* Begin DATA RECORDS *
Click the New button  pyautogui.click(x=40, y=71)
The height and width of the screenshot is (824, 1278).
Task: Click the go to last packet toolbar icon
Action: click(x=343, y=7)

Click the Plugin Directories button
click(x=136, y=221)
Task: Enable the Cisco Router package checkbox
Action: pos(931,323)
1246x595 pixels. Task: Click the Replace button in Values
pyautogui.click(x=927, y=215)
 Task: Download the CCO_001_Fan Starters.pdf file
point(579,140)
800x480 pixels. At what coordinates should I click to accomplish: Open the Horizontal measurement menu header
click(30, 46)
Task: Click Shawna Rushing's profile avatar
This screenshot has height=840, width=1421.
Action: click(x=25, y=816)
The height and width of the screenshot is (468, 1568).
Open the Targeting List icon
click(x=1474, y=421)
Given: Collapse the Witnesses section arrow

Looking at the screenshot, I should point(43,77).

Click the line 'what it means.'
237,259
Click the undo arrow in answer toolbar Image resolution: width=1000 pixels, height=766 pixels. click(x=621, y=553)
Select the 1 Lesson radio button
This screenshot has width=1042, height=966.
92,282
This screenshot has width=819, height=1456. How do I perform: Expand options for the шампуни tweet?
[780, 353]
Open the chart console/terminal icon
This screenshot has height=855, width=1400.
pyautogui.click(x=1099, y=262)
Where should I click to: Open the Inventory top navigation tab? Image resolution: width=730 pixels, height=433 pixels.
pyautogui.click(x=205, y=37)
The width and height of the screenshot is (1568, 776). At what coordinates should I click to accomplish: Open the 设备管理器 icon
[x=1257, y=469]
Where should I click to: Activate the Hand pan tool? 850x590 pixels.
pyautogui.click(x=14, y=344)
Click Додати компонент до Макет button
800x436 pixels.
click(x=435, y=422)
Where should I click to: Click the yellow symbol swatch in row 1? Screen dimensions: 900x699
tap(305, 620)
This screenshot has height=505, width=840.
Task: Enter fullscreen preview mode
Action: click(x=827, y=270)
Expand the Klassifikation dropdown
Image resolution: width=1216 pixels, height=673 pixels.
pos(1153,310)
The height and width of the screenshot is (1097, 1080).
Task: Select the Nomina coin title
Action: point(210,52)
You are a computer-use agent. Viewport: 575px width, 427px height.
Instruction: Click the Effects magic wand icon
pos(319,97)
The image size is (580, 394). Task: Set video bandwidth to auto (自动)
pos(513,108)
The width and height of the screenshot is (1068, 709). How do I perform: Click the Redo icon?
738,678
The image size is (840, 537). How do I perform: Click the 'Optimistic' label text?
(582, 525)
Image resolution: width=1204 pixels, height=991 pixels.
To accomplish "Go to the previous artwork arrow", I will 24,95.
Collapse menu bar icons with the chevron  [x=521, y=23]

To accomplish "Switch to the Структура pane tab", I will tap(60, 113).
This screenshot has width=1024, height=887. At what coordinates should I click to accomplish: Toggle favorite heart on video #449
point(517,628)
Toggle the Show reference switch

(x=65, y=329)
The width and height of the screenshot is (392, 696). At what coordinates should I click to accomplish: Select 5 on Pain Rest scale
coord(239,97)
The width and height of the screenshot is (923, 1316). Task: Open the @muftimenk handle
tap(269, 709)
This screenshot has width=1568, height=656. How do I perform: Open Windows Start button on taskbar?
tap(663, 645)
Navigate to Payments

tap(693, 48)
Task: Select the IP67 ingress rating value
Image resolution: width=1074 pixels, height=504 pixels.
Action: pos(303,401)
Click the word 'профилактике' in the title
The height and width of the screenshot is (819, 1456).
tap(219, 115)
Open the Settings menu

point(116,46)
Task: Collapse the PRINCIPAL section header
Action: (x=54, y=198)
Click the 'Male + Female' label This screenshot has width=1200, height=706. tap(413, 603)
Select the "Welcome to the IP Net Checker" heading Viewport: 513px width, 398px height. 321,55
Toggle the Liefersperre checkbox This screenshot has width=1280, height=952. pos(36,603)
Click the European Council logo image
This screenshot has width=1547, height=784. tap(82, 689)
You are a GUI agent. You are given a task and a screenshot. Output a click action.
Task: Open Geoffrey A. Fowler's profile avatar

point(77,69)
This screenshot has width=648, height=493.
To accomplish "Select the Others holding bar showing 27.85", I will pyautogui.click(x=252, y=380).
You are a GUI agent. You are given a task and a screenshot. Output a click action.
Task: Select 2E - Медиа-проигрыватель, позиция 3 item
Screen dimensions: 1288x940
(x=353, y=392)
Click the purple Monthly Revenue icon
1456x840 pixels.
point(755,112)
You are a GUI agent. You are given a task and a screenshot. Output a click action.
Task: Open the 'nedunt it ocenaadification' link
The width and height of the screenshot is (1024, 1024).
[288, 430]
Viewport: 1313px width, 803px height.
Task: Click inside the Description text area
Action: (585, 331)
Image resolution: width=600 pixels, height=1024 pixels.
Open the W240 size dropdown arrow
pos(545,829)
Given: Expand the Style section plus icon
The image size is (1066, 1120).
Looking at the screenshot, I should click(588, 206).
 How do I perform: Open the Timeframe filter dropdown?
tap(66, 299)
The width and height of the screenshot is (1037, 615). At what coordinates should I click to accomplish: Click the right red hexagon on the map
* End DATA RECORDS *
TASK REQUIREMENTS: Turn the material above, from the line with "Click the undo" to the line with "pyautogui.click(x=1099, y=262)", into a numbered list with one entry per line. Leave out any blank lines.

ANSWER FOR THIS EXERCISE:
1. Click the undo arrow in answer toolbar Image resolution: width=1000 pixels, height=766 pixels. click(x=621, y=553)
2. Select the 1 Lesson radio button
3. This screenshot has width=1042, height=966.
4. 92,282
5. This screenshot has width=819, height=1456. How do I perform: Expand options for the шампуни tweet?
6. [780, 353]
7. Open the chart console/terminal icon
8. This screenshot has height=855, width=1400.
9. pyautogui.click(x=1099, y=262)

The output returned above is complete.